* What is needed *
Using the records that follow, reproduce exactly the lines starting at the line containing "Open the كل المدن supported cities selector" and ending at the line containing "Task: Click the share icon". Include both end lines and no pictures.

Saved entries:
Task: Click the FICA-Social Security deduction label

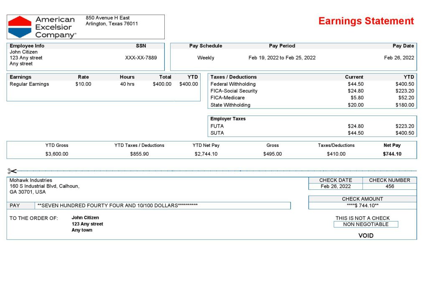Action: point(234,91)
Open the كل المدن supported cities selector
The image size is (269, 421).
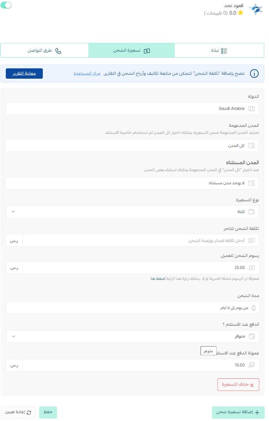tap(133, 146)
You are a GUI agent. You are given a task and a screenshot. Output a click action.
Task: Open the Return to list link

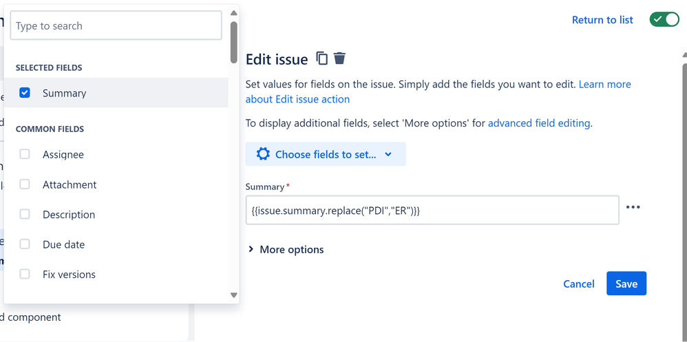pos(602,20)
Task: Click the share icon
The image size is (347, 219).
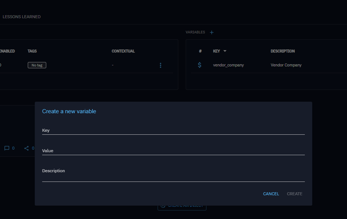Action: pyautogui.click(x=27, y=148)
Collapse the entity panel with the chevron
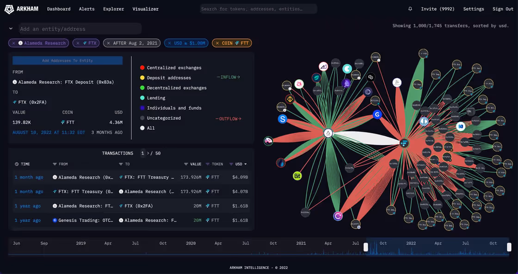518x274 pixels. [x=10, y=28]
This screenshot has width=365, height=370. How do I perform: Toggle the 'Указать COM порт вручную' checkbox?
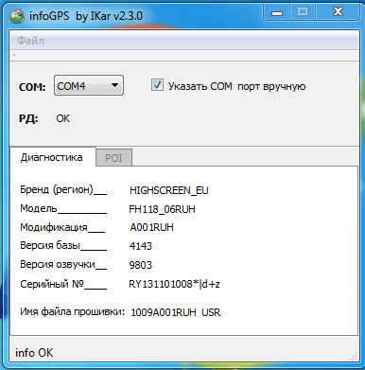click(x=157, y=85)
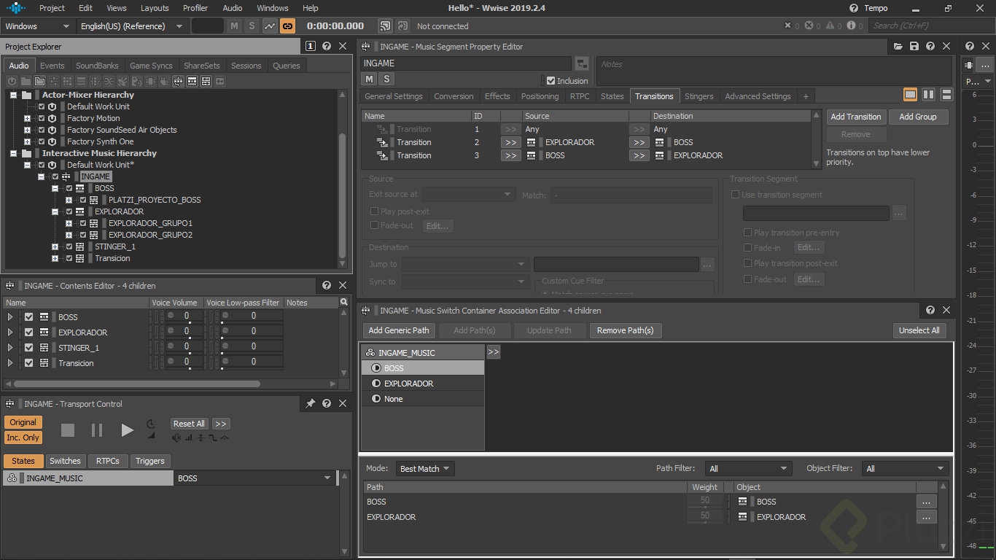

* * *

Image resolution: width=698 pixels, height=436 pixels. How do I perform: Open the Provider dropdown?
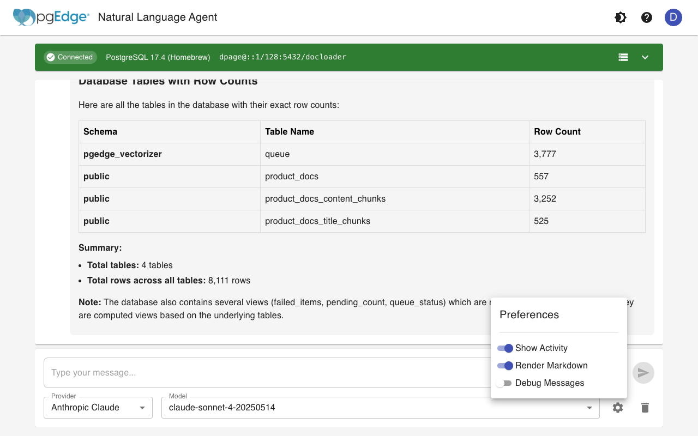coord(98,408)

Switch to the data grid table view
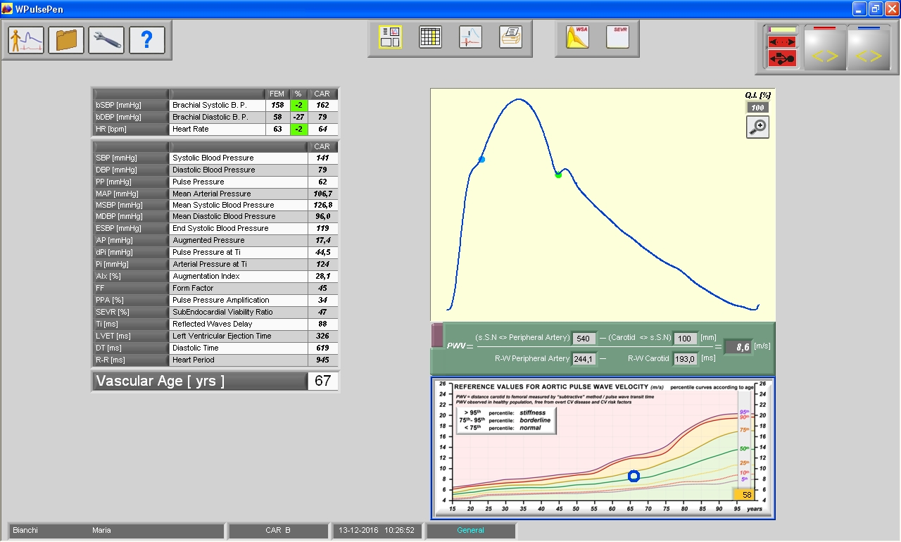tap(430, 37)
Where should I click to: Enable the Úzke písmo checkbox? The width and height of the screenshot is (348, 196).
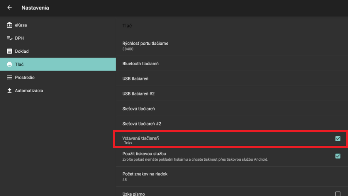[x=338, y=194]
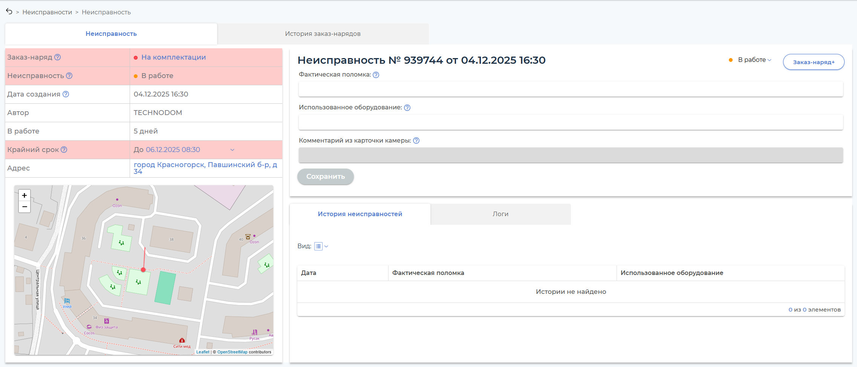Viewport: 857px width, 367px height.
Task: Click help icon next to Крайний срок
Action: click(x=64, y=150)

* Response to the task *
Open the كل المدن supported cities selector
The image size is (269, 421).
tap(133, 146)
You are a GUI agent. You are given a task and a screenshot. Output a click action.
Task: Open the Return to list link

pos(602,20)
Task: Click the share icon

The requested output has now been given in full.